Toho Kingdom: From start to finish, how long did the art process take?

Johnson: I believe we started in February of 2020 with designs, and in March 2020 I was laying out pages. If I’m recalling correctly, I had been laying out the first 25 pages right before Covid got us sent home to work. I wrapped up my end of the books production in February 2021, and our colorist, Allen Passalaqua finished up shortly after I did.  By the way, I’d like to mention that Allen’s colors for DOMINION are truly beautiful.


Toho Kingdom: Were there any Titans cut from the comics and who were they?

Johnson: If there were any cut, I wasn’t a part of it. I can talk about the illustrative end of things, but that’s as far as my knowledge of the project goes.


Toho Kingdom: How did you get involved with the MonsterVerse to begin with?

Johnson: I was fortunate to run into my buddy, Robert Napton of Legendary Comics, at House of Secrets comic shop in Burbank during a Wednesday comics run.  We chatted for a few minutes, and he invited me for coffee to talk about a project he’d been thinking I might be good on…Godzilla: Aftershock.


Toho Kingdom: Did Toho have any guidelines for Godzilla?

Johnson: After I drew my first batch of pages for AFTERSHOCK, Robert sent over notes from Toho. They were mainly technical notes on his spines and details of his head and hands. I was drawing carefully from lots of reference of Legendary’s Godzilla 2014, and still trying to teach myself on the fly how to draw The King of The Monsters. Toho’s notes have always been very constructive, and I tend to find I finish the requested changes happier with the drawing in question.
Toho Kingdom: How was it to return to the series after Godzilla: Aftershock?

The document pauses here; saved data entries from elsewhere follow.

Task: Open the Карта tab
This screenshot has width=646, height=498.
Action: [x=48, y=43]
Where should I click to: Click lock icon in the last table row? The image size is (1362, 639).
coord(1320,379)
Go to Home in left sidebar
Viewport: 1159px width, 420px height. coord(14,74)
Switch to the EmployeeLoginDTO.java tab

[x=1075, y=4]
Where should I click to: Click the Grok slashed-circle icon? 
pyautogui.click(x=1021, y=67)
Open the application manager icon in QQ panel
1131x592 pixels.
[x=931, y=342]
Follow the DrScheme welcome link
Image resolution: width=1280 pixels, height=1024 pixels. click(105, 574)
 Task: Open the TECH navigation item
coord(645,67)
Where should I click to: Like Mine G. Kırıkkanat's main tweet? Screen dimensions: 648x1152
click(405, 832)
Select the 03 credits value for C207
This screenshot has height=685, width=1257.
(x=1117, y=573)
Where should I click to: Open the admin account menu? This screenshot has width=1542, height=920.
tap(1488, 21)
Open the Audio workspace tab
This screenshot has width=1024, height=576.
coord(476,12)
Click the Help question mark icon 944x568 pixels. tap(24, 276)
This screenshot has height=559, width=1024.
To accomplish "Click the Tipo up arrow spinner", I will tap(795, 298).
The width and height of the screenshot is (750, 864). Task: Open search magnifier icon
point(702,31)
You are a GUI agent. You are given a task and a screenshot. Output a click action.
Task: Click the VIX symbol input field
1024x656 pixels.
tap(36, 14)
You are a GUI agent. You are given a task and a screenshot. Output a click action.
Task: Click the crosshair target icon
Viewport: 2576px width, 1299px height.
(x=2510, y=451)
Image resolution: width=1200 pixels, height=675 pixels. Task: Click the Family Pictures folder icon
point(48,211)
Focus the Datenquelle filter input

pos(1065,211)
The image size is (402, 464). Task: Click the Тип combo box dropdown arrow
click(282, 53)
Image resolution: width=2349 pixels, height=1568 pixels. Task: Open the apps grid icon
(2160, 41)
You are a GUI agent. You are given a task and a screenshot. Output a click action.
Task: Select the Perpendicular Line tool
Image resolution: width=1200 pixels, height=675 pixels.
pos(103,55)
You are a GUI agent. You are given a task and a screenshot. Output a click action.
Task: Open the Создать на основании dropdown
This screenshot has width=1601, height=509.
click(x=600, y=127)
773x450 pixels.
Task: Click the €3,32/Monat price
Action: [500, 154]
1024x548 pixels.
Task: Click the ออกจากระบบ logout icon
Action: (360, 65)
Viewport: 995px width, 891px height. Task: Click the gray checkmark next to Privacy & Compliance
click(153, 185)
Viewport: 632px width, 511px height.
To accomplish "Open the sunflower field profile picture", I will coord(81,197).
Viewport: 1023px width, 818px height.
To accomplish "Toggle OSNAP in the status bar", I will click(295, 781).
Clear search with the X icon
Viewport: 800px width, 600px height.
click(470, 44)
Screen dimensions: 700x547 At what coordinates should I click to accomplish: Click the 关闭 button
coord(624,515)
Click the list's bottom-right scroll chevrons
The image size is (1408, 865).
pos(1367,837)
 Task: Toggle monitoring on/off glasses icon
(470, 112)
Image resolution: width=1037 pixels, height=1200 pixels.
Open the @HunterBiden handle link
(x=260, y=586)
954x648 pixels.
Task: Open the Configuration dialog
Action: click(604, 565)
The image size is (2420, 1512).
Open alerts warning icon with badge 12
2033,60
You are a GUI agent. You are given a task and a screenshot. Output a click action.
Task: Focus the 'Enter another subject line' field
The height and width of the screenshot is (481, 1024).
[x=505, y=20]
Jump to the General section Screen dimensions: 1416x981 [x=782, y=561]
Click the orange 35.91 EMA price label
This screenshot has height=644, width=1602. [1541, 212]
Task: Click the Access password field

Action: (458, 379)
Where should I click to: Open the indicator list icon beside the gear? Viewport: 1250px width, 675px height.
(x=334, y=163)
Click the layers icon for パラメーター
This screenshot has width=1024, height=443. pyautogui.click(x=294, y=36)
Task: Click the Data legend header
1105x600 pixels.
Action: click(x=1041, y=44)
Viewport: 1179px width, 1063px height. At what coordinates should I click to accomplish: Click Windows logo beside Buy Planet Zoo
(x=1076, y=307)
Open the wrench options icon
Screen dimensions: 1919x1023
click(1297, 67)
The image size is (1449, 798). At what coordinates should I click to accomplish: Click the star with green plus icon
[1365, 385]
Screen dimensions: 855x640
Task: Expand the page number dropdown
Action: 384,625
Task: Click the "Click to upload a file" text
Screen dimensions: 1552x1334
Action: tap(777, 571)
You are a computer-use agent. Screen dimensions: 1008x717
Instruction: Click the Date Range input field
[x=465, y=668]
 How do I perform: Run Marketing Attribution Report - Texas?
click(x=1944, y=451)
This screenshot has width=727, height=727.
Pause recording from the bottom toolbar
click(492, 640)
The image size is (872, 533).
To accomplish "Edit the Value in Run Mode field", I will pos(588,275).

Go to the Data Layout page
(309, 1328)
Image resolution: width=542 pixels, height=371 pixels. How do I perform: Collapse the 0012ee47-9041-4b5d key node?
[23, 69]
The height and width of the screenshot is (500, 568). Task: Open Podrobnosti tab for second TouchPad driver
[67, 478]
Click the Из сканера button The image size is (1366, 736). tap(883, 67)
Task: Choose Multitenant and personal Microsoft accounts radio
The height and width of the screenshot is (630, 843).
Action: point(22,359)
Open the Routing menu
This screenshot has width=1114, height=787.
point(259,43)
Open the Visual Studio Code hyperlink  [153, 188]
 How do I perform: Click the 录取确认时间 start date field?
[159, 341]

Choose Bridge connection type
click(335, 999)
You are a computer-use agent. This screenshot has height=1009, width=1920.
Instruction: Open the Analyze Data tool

Johnson: I was thrilled to be asked back. Greg’s story is one like no one has seen before, and it was so much fun to illustrate. During the last year of the pandemic, spending my days bringing this new adventure of Godzilla to life was a wonderful diversion from all that’s been going on out in the world. I feel incredibly lucky to have had such a fun and exciting job to work on for the last year, and I can’t wait to share it with Godzilla fans everywhere.